La general aceptación de este cambio de paradigma por parte de los rugbistas y el público es producto de una pérdida de referencias: lo que algún autor ha llamado la «vulgarización» propia de la masa
Mantiene el director de la Fundación March, que tal es Gomá desde 2013, que la responsabilidad del ejemplo concierne a todos los hombres por igual, pues vivimos en una red de influencias mutuas de la que no podemos escapar. Pero es indudable que esa responsabilidad pesa especialmente en las personas públicas. Siguiendo su línea de pensamiento, podemos decir que la general aceptación, por el rugbista practicante y por el espectador, del cambio de paradigma de nuestro deporte es producto de una suerte de pérdida de referencias: lo que llama la «vulgarización» propia de la masa (a la que, cuidado, no da el sentido peyorativo orteguiano).
Así, se pregunta si tal masa imperante en el mundo contemporáneo advierte, o quiere poseer, o desdeña al fin, la tradición (los inmaculados colores clásicos, los terceros tiempos, cierta forma de socializarse) y por tanto, en última instancia, si es consciente de ser heredera de algo; y si, olvidando el pasado, aplaudiendo lo “nuevo” y “novedoso”, que atrapa al cúmulo de ciudadanos satisfechos con sus egos, podrá ser capaz de modelar una existencia ejemplar.
Fenómeno al que el rugby no es ajeno desde 1995, cuando se abandonó oficialmente el primer mandamiento de Ellis y se abrió la veda a la general mercantilización del juego, que ha convertido el retorno, el saldo de la cuenta de pérdidas y ganancias, en el objetivo de los que sostienen el que ya es espectáculo-juego, amparado por las excusas de quienes, no sin razón, declaraban que era la única manera de sostenerlo (hacia donde querían llevarlo, hoy sabemos que con éxito) y permitir, incluso propiciar, no ya su evolución, sino una demanda creciente del espectador conforme a tendencias sociales que trascienden al propio deporte.

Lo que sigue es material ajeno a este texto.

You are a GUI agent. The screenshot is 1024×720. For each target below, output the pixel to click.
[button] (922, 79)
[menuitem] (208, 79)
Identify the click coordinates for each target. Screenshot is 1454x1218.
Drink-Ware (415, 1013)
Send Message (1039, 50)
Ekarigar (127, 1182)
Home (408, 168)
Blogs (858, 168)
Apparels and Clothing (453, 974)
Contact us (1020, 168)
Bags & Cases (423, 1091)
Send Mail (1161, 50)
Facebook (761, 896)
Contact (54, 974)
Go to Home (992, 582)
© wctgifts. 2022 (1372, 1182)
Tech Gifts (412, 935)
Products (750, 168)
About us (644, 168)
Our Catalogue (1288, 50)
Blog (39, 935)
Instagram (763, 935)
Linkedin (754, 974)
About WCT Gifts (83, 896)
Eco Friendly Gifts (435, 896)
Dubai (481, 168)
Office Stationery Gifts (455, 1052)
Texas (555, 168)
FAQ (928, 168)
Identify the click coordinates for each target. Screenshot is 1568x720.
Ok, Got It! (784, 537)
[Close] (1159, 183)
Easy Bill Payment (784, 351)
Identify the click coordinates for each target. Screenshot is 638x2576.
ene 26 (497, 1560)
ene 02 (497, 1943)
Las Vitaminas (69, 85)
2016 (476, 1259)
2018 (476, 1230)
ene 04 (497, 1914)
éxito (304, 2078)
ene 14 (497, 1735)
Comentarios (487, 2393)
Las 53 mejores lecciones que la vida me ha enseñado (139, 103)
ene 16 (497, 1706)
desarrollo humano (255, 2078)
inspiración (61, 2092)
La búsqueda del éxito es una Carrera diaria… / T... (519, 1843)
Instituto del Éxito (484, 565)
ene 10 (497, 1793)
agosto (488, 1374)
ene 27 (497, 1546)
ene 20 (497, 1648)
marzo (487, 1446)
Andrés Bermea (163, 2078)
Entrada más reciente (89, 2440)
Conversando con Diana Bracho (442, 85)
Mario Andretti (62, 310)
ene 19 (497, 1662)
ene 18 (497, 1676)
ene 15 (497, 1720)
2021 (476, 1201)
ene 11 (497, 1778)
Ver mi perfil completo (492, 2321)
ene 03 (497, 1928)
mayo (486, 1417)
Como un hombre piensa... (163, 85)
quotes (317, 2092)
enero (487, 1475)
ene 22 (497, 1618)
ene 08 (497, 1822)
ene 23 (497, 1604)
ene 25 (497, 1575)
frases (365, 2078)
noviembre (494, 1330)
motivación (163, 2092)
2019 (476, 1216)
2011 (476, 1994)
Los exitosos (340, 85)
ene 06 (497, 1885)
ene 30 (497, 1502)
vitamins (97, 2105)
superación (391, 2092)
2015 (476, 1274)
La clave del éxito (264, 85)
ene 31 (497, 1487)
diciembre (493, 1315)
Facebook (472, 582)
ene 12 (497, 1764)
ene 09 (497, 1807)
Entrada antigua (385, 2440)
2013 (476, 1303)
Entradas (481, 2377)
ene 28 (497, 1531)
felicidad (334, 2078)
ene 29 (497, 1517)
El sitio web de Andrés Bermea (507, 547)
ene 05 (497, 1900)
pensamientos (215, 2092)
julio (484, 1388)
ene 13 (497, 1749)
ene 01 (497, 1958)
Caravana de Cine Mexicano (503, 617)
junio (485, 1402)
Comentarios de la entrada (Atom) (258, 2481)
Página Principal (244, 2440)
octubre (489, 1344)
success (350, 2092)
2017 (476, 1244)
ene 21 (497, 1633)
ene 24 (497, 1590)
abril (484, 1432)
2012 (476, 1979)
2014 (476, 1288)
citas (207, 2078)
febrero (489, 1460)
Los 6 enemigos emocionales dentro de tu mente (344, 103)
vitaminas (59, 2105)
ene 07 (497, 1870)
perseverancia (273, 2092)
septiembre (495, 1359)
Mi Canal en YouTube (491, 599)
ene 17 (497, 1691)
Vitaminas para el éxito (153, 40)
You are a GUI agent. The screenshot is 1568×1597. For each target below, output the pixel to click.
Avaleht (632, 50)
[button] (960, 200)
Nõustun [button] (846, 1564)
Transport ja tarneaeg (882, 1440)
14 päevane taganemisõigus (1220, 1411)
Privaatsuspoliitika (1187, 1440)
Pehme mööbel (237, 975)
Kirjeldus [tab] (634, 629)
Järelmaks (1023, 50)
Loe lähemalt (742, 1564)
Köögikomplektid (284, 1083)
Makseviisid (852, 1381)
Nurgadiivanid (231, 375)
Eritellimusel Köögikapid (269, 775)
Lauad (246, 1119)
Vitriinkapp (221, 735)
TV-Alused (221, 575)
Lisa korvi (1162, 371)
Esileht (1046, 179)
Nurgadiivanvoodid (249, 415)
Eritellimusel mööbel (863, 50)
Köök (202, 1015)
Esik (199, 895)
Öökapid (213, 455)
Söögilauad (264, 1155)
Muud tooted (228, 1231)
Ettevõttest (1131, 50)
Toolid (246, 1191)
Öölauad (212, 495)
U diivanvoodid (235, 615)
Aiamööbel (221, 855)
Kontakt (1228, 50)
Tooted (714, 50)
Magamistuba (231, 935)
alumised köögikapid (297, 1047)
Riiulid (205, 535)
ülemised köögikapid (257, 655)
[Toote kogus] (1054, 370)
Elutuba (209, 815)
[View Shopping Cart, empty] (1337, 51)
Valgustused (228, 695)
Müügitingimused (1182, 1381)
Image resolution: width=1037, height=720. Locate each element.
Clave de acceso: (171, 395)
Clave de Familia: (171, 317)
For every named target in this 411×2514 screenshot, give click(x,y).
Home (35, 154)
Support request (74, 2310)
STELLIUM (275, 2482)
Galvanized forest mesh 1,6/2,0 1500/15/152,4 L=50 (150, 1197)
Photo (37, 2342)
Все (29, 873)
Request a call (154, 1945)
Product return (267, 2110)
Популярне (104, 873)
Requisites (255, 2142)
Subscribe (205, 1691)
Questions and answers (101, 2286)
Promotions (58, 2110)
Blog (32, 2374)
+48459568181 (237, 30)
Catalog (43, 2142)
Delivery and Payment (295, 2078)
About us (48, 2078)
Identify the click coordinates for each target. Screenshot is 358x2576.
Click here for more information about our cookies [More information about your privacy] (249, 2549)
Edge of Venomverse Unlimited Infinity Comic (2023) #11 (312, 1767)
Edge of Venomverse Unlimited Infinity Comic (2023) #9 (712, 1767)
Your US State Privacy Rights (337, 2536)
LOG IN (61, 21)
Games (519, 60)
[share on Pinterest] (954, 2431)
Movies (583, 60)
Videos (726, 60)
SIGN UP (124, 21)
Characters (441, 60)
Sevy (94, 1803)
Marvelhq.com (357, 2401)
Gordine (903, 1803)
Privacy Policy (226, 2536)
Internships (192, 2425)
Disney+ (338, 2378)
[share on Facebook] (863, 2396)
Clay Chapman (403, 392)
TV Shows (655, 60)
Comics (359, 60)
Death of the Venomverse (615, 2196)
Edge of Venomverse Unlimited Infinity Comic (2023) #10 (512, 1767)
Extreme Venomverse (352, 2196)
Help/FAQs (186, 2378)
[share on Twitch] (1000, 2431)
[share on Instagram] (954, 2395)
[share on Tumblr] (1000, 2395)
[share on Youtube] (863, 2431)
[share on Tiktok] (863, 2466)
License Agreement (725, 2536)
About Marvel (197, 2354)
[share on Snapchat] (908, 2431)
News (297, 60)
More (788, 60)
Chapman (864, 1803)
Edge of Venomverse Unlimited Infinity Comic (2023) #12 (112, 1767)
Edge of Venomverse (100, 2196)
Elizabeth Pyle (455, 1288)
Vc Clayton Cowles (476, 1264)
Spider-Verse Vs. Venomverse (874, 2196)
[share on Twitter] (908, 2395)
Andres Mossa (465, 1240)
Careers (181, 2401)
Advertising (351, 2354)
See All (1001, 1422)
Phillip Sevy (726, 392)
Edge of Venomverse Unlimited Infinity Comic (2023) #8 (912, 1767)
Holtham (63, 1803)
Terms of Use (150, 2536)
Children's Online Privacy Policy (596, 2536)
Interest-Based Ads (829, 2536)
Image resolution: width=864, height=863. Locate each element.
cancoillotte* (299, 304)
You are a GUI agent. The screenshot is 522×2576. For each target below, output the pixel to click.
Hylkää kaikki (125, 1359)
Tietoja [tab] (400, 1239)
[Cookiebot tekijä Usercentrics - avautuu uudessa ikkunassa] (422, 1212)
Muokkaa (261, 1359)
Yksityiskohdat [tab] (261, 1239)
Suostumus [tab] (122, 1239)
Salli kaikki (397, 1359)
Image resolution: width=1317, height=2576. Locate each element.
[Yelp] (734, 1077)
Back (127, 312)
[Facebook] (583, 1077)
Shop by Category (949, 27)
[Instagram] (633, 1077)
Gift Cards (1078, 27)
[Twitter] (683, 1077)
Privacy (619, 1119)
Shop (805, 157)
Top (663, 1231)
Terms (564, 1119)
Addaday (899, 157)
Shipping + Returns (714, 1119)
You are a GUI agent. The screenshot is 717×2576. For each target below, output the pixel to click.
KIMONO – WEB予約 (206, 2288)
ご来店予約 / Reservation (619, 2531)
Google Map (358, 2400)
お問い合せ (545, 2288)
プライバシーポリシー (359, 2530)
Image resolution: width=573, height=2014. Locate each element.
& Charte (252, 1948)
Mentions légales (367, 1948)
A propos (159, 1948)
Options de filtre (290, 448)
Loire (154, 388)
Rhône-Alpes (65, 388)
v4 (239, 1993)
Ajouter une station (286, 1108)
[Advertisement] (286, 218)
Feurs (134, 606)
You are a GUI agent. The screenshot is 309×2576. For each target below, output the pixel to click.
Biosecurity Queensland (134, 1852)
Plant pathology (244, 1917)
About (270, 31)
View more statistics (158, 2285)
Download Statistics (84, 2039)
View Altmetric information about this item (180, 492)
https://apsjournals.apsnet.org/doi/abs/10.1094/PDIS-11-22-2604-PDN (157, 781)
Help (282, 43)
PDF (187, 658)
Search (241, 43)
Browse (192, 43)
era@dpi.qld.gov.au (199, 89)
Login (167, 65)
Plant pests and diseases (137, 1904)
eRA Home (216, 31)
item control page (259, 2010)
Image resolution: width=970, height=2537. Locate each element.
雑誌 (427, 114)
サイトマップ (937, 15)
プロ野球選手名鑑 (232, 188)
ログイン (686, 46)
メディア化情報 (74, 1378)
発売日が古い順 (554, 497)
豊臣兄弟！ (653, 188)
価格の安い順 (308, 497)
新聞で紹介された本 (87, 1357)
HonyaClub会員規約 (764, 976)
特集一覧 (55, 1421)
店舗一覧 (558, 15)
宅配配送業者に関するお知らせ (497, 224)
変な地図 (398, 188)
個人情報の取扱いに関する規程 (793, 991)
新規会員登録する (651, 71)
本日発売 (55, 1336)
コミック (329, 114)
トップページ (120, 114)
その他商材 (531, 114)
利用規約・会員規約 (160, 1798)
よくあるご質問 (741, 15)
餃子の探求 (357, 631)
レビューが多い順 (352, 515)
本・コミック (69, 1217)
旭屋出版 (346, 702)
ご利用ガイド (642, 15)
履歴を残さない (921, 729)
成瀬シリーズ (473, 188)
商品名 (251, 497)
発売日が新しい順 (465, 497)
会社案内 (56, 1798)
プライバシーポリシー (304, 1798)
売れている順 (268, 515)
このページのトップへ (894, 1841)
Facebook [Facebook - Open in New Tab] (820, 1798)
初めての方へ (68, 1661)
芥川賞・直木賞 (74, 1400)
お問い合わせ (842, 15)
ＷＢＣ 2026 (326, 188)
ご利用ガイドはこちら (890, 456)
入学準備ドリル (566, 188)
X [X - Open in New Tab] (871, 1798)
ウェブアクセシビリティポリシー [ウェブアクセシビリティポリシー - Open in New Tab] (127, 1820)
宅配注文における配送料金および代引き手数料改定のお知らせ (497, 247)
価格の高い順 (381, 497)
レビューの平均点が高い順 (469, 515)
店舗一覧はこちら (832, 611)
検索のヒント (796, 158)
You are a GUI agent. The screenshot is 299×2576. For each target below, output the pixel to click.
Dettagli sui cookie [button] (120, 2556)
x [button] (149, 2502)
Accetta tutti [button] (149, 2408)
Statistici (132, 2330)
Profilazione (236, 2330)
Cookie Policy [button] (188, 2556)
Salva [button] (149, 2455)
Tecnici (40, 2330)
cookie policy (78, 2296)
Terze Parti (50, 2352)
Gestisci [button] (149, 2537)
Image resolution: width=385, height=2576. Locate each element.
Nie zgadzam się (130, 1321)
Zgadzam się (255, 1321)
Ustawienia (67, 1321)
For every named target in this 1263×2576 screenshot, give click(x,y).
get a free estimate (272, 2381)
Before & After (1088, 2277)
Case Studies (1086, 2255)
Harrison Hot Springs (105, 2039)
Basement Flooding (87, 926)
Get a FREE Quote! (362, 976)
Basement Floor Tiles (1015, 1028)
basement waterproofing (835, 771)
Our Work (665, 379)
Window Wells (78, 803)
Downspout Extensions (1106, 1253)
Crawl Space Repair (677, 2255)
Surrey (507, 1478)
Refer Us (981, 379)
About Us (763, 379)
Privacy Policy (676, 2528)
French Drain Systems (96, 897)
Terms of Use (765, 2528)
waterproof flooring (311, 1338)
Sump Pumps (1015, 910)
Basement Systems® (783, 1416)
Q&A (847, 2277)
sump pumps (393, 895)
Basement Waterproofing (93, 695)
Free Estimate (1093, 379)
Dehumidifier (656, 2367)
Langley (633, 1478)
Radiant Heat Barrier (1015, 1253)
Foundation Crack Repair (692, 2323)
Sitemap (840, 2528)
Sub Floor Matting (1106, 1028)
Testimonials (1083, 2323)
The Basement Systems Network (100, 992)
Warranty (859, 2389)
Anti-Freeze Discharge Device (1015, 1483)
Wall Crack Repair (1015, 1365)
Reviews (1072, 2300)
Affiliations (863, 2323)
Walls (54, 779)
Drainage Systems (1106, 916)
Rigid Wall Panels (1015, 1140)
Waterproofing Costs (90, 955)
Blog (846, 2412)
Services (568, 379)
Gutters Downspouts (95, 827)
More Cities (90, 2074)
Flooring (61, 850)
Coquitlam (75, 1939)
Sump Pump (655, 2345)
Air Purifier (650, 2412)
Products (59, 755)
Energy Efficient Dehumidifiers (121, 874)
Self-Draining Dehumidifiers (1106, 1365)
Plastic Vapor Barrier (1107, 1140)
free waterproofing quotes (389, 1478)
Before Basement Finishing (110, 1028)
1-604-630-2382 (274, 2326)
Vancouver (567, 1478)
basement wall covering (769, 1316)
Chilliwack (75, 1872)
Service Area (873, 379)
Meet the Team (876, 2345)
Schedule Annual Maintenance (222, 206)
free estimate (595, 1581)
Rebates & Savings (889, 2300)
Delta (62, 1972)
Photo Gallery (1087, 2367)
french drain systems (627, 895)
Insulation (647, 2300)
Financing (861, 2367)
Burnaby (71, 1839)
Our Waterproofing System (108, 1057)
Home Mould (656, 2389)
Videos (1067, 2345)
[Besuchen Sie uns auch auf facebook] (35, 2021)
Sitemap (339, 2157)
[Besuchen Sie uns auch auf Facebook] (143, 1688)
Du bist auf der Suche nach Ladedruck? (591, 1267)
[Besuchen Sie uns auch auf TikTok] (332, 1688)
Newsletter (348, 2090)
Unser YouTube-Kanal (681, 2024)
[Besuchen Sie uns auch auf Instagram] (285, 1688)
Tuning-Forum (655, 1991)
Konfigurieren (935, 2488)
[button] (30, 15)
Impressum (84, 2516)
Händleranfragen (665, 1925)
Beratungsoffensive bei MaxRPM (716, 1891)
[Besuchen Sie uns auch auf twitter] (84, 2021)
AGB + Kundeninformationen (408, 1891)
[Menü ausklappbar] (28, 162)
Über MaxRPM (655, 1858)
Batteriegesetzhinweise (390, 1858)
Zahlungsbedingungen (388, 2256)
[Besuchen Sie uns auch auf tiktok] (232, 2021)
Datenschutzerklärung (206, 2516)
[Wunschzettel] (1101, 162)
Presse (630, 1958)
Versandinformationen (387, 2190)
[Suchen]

Trampa saducea para crédulos porque la pretendida evolución del juego ad infinitum no era más que excusa para el caballo de Troya que convirtió el rugby en producto, como lo eran ya los códigos a XIII, el gridiron o el association; y que andando el tiempo, y es algo que se va viendo entre palos y palos y en las gradas, incorporará comportamientos inadecuados (véase en el partido antedicho a aficionados australianos zarandeando a sus jugadores) a aquello que había de ser preservado: el acervo que creíamos nos había significado, no sé si desde la mítica fecha de 1823, pero sí desde que todos consentimos en proclamarnos miembros de la Orden de los Caballeros y Damas de la Mesa Oval.
De ahí la destrucción de Camelot (el malvado Mordred es un reputado especulador) y el riesgo de renuncia a la ejemplaridad debida, esa que reflejaba y publicitaba ideales que enaltecían a los ciudadanos, sean aquí los rugbistas, que los distinguían de la masa (insisto en el matiz que señalé) a la que pertenecen, y que los hacía capaces de participar en las cuestiones de la polis activamente en tanto que ciudadanos libres, comprometidos consigo mismo y con sus semejantes, ejemplo casi siempre de personas maduras, consecuentes y trabajadores honrados, “humanos” en el sentido de Montaigne y perfectamente fecundos para esas polis a las que se entregaban devolviendo con creces lo que el juego les había dado: el trasunto de valores y conductas decantadas y asumidas en y por el tiempo por aquellos que les precedieron.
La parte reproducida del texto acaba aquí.